**WHAT TO DO:**
Return every line from the records below that has the word "agent".

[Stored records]
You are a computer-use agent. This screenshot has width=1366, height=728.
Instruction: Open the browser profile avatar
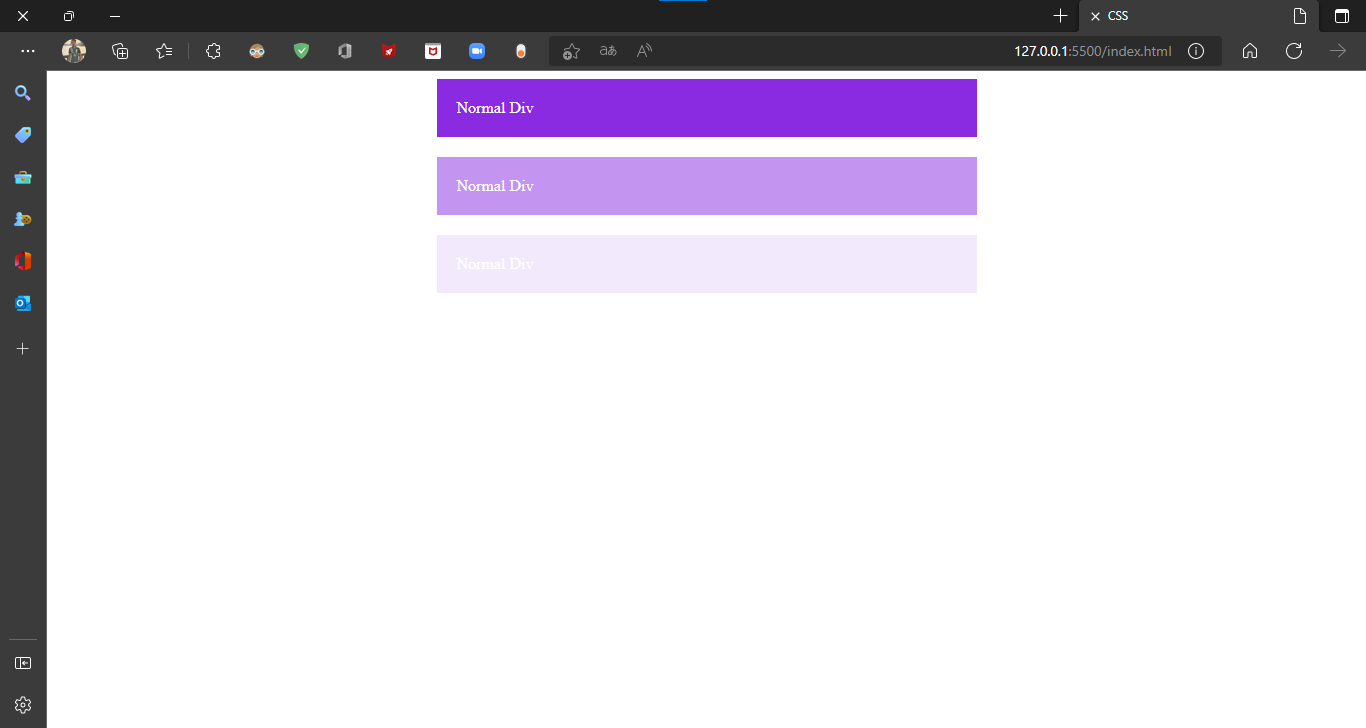click(x=74, y=51)
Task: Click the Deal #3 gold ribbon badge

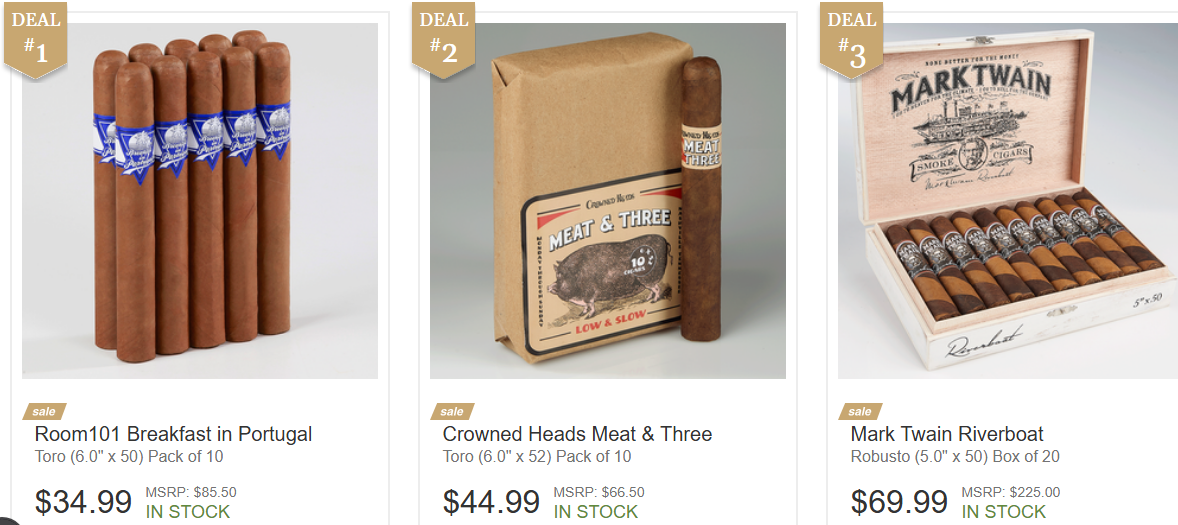Action: point(851,39)
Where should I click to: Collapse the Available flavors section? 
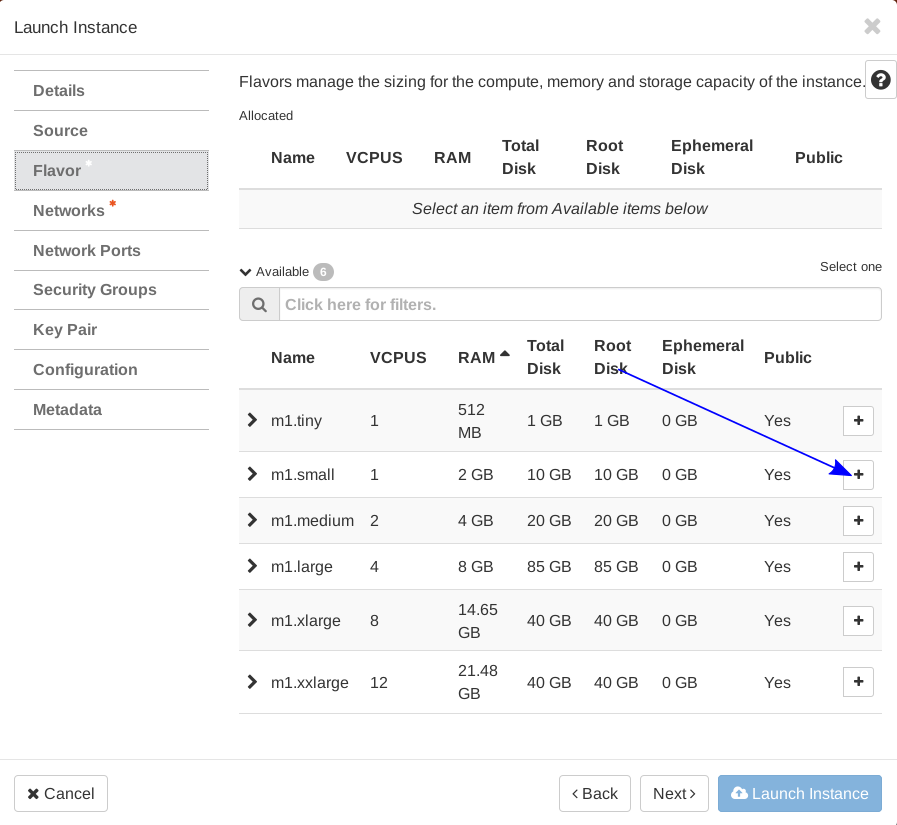point(245,272)
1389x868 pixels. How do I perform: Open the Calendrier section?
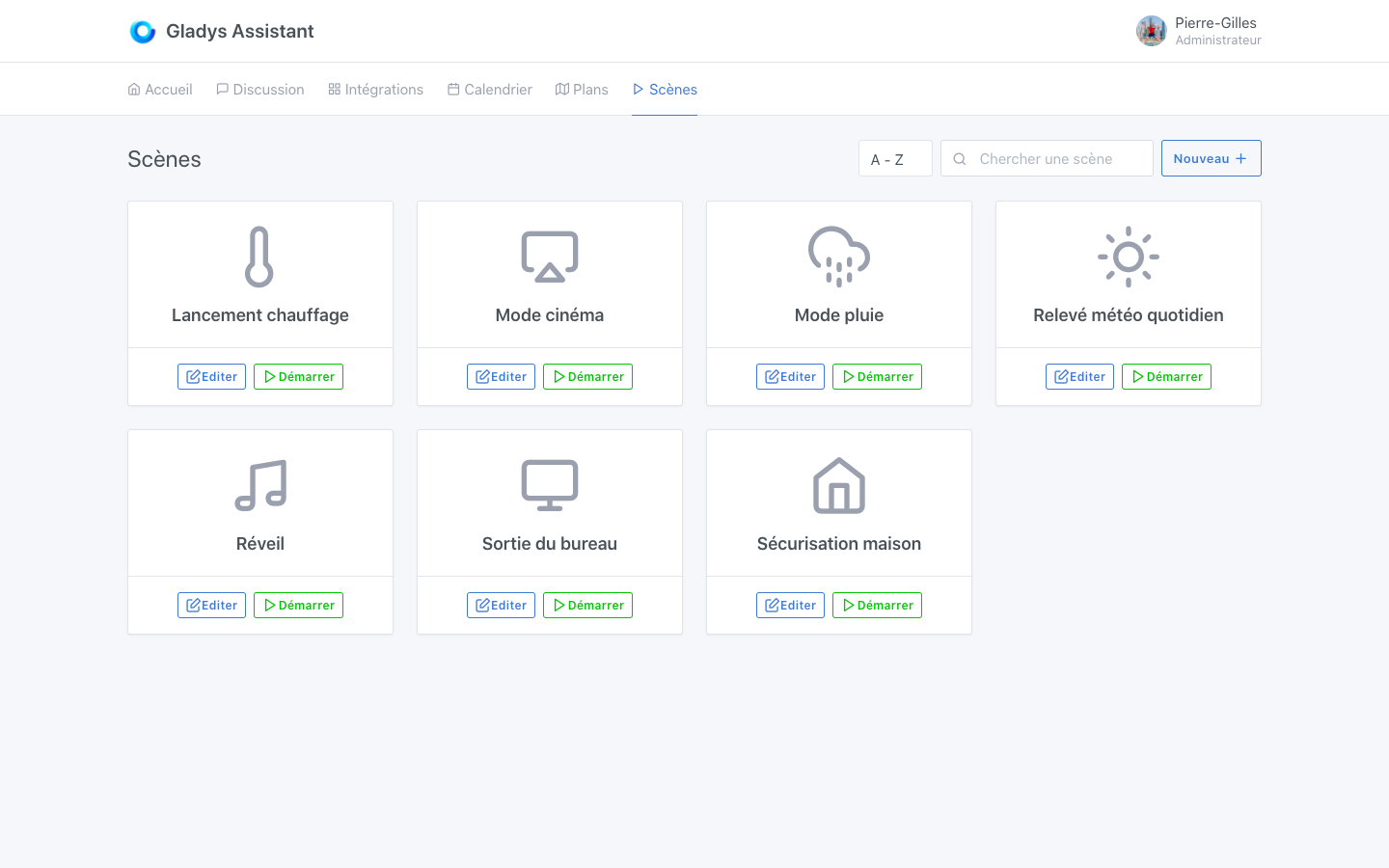(489, 89)
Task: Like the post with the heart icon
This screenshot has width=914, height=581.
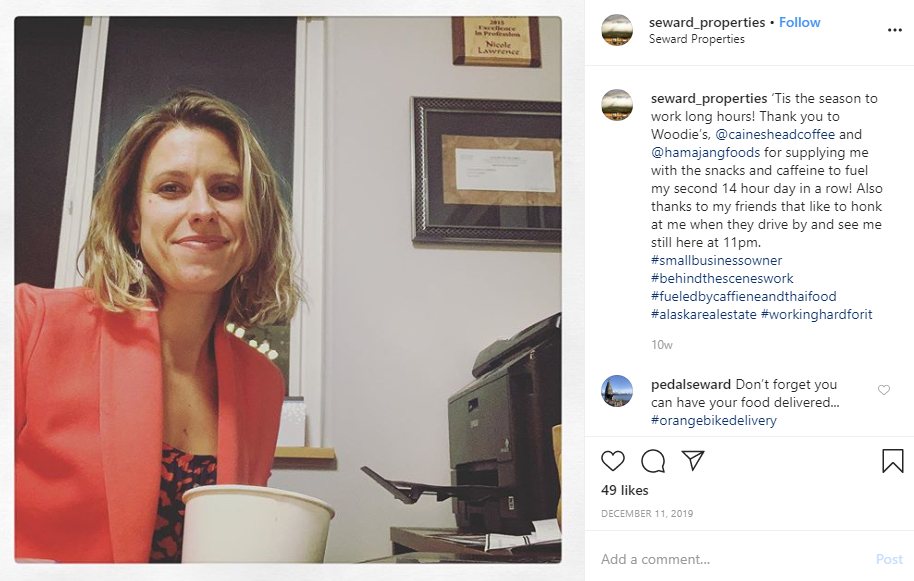Action: click(613, 461)
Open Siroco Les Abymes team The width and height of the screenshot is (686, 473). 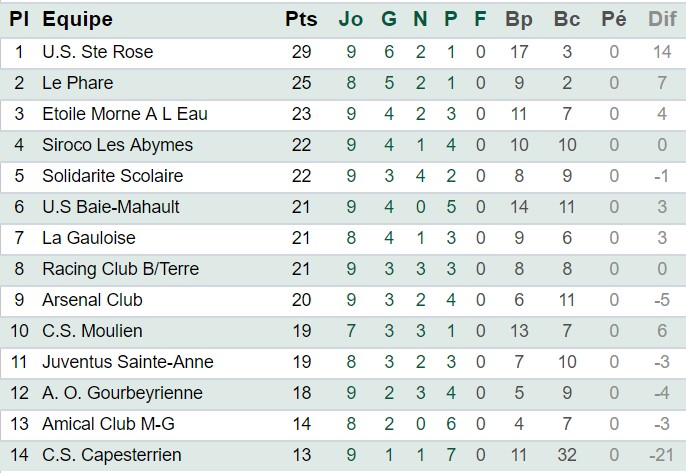[118, 145]
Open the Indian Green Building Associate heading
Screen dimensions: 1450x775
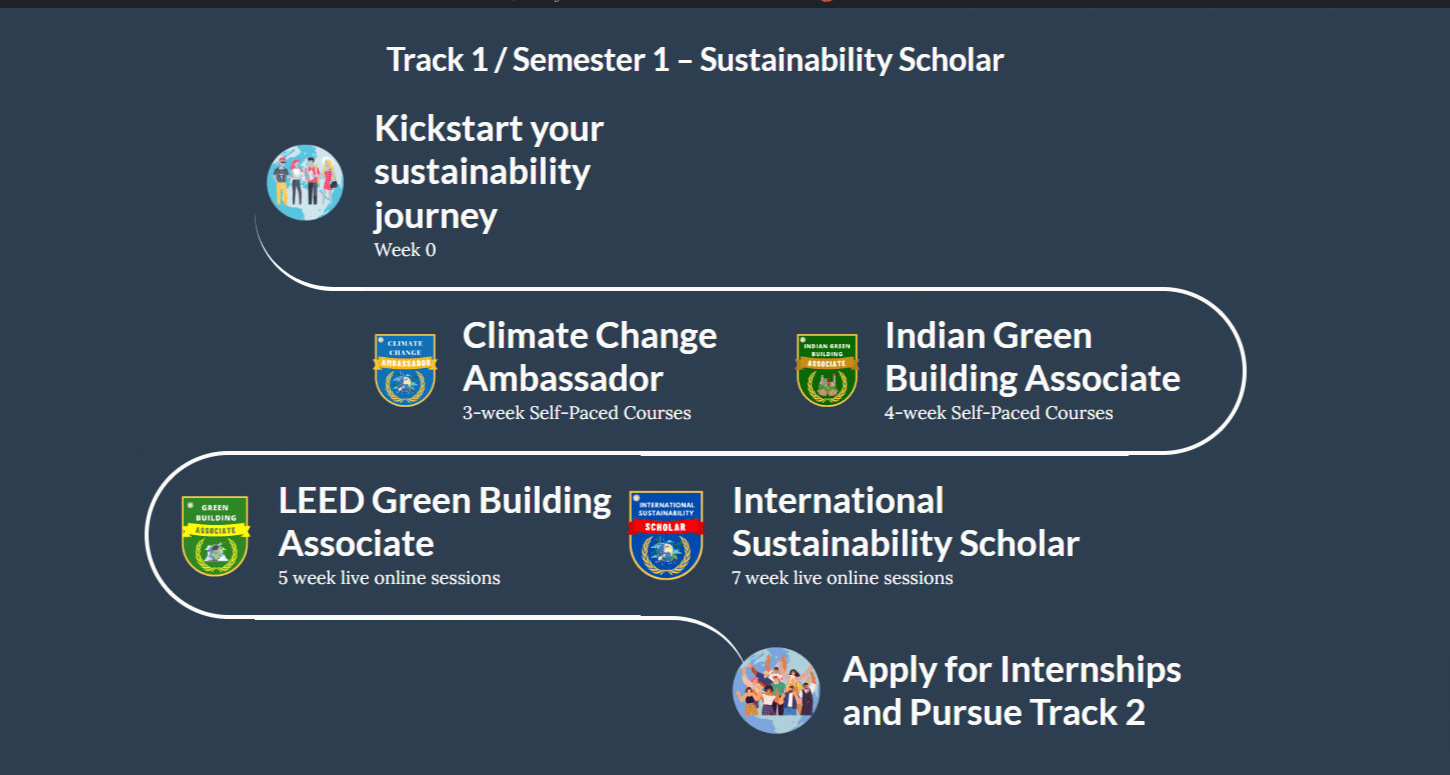1032,357
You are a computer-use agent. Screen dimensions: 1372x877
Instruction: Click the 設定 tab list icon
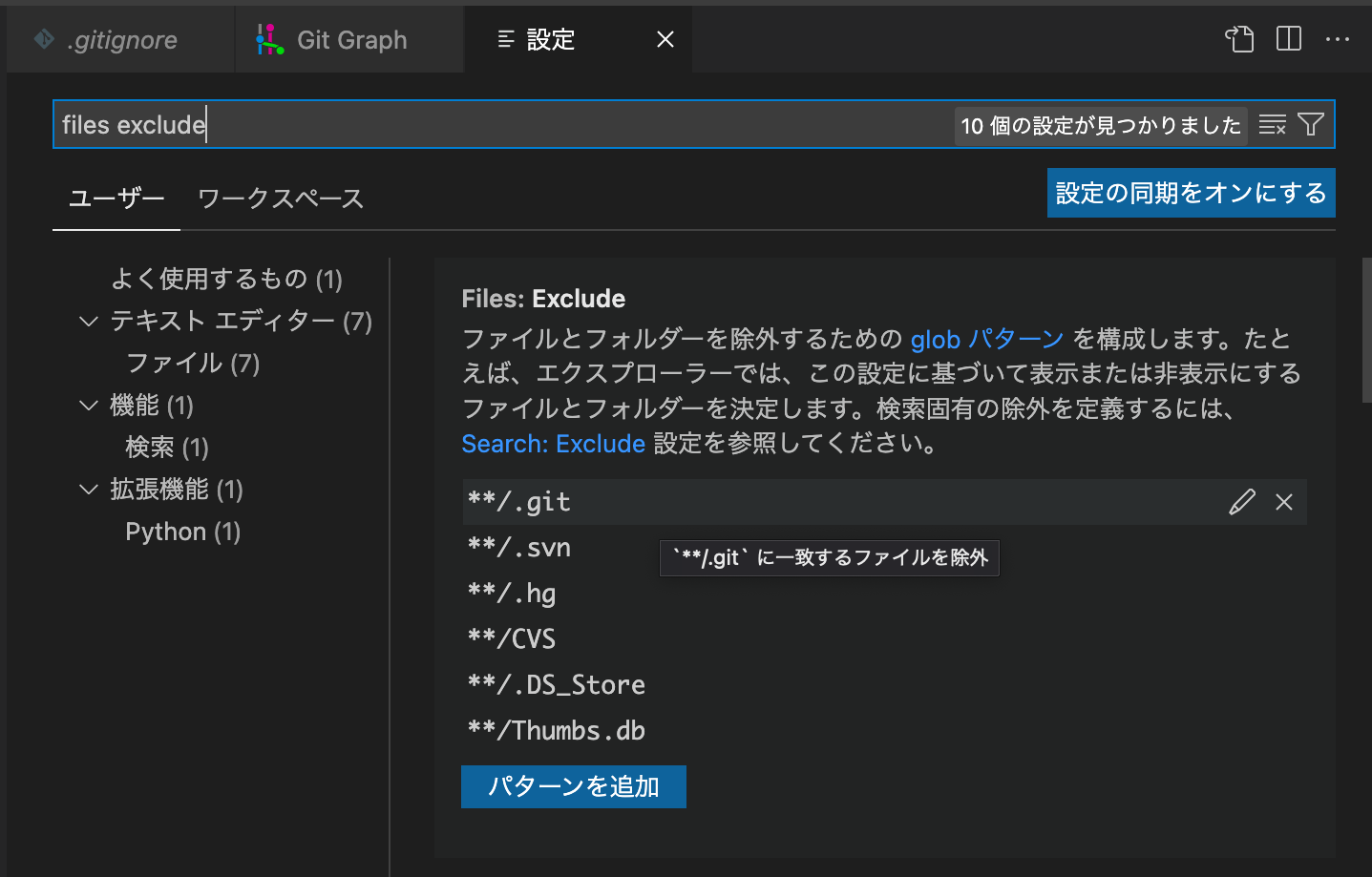click(504, 39)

**SOLUTION TO THE EXERCISE:**
You are a computer-use agent. This screenshot has width=1366, height=728.
You are a computer-use agent. Screen dimensions: 1372x877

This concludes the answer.